NME, the venerated British music title, has launched in Asia.
Based in Singapore and operated by BandLab Technologies, the NME.com/Asia site will hope to feed the growing appetite in southeast Asia for music news, features and pop-culture insights.
Currently, the platform has a split of 60-70% international content from the flagship U.K. title, and 30-40% local content. A core team of four writers handle copy from across the region, led by Iliyas Ong, former editor of Time Out Singapore; and Karen Gwee, former editor of Bandwagon and writer at NPR.
The initial push-out focuses on Singapore, Malaysia and the Philippines, Meng Ru Kuok, CEO of BandLab Technologies tells Billboard. “Singapore is unique, it imports music very well and it tends to the indie music scene, in which NME is strong.” Indie-pop, indie-rock, hip-hop and rap is “extremely popular here,” he continues.

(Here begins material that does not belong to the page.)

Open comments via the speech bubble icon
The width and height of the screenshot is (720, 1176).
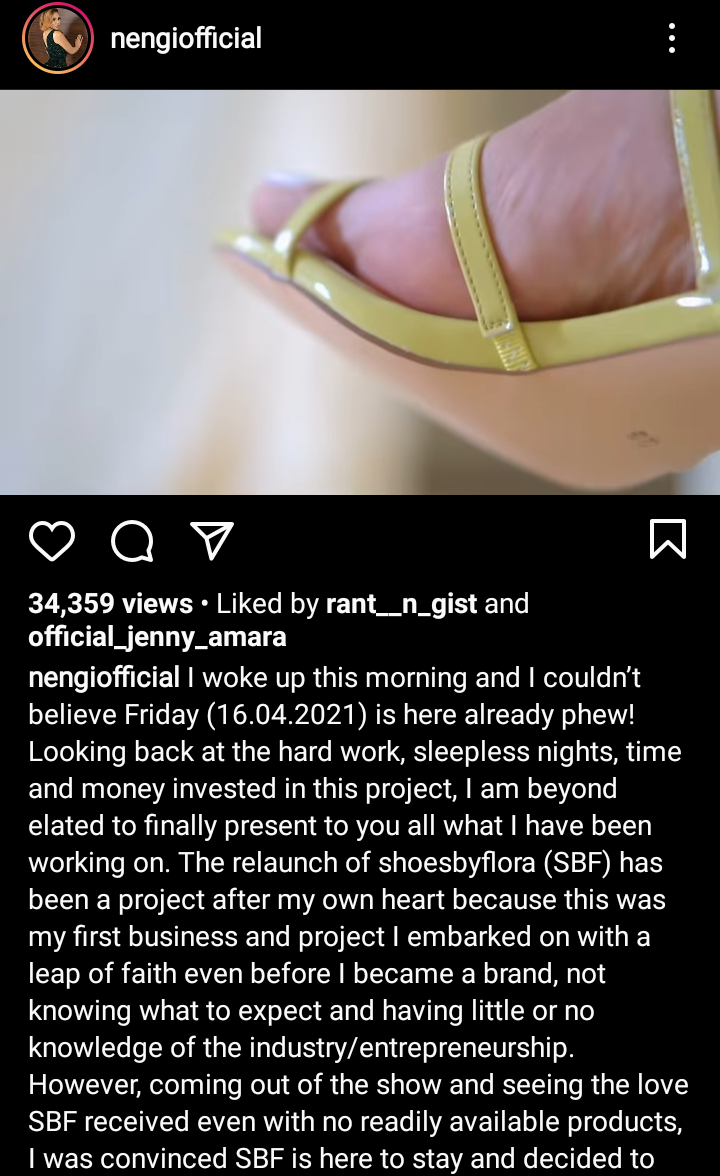coord(133,541)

Launching a new product in a pandemic, presumably, isn’t for the faint-hearted. “Actually, it is and it isn’t,” says Kuok. “In some sense, it’s challenging because we can’t get together and have those conversations in person, and interviews are never as good as when you’re sitting in a room and speaking to someone face to face.”
The health crisis has “allowed the team to be extremely focused whereas at a normal time everyone would be running around doing reviews and shoots in a bigger way. In some sense, it’s allowed people to be more focused on the craft and the words and making sure the product is good.”
The online initiative follows the expansion of NME Down Under last year, with a monthly print edition and the website NME.com/Australia, which now attracts more than 500,000 monthly unique readers, according to a statement.
Established in Britain back in 1952, NME or the New Musical Express built its reputation as the go-to for fans of edgier, scene-building artists. The British title now lives online after its print edition was scrapped in May 2018, with then owner TI Media citing rising productions costs and a bleak advertising market.
BandLab Technologies snapped up NME in 2019. The company’s flagship product is a social music platform, also called BandLab.